A government-backed programme that will record students’ character profiles could block them from employment opportunities years after graduating.
BULLYcheck, an intitiative launched by ClubNSW and supported by the state government, began its trial
period two weeks ago in Murray River and gives employers the right to obtain a character reference for potential employees from their high school principals.
Jeremy Bath from ClubNSW helped develop the programme.
He likened BULLYcheck to preexisiting reference checks used by employers.
“People aged 17 to 22 – we have picked that age group because that is when most people leave school,” he said.
Students who give consent for a club to make contact with their high school principal will allow prospective employers to have a confidential conversation with principals about any bullying behaviour.
“It’s similar to when you have to give details of referees when applying for any job, but with an emphasis on bullying to stop that occurring in the work place.”
CEO of Murray Downs Golf and Country Club, Greg Roberts, is one of 12 employers trialing the programme.
He responded to critics who said people mature and naturally grow out of such behaviour.
“BULLYcheck is not about punishing children; it is about prevention,” he said.
“We, as an employer, want to ensure we have a safe workplace. This programme can assist schools in getting children to modify their behaviour.”
ClubNSW is planning to run anti-bullying workshops in late August.
“We simply want to stop the kind of bullying that graduates from school and into the workplace,” Mr Bath said.
“People will have the opportunity to identify themselves as a former bully and show remorse during these checks.”
But, how do you know if you are a bully?
“It becomes bullying when the verbal or physical assault is systematic, deliberate and repeated,” Mr Bath said.
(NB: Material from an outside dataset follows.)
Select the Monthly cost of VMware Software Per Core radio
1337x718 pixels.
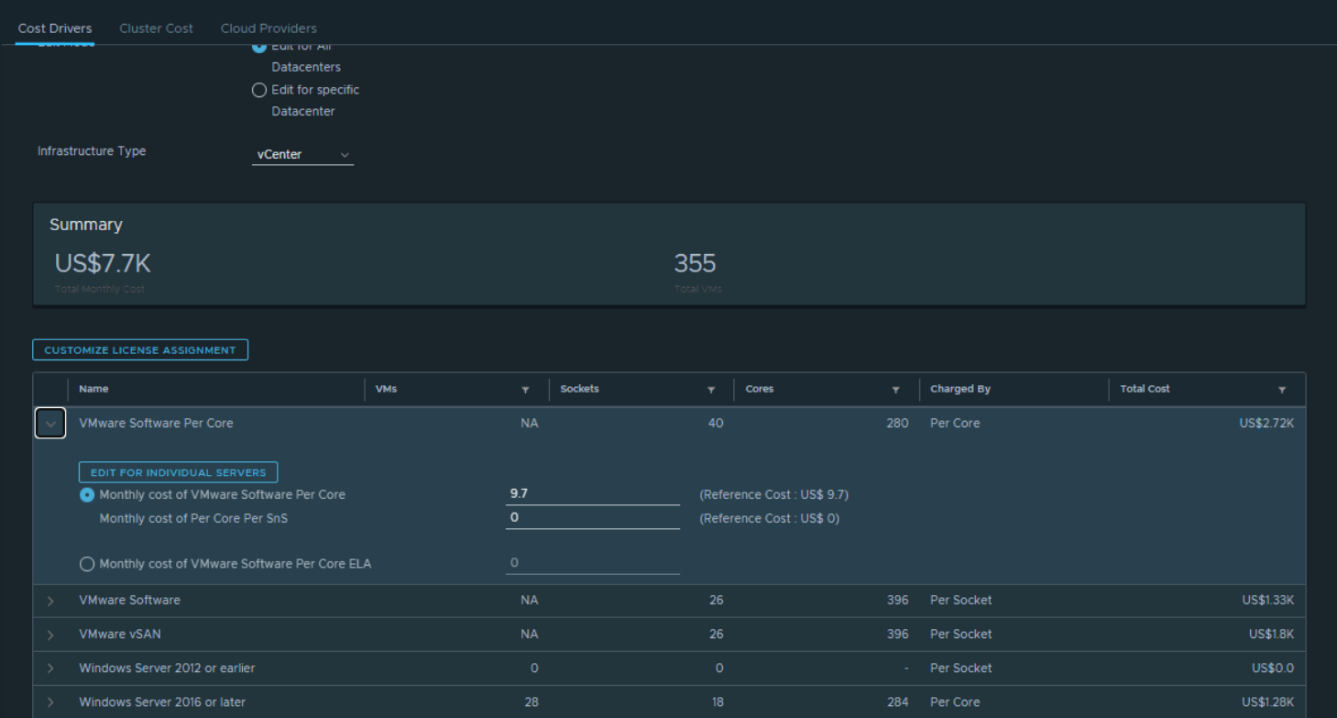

Although ultimately in favour of the programme, William D’anthes, a member of Parents and Citizens Association at Pyrmont Public School, can see issues arising from this.
“People can bully without realising that they are actually doing it,” he said.
“People can also react in different ways. Scraps in the playground might be fine for some, but be hurtful to another. It’s hard to know where the line is.”
One way to eliminate subjectivity from reference checks could be to speak to more than just the high school principal.
“Any reference can have a damaging effect on your future,”
Mr D’anthes said. “That’s why we tend to have more than one referee to balance it out. [Speaking to more than one teacher] is a possibility, but that could get quite complicated.”
If BULLYcheck proves to decrease reports of bullying at the test schools over the next 12 months, ClubNSW will look to expand the initiative across the state.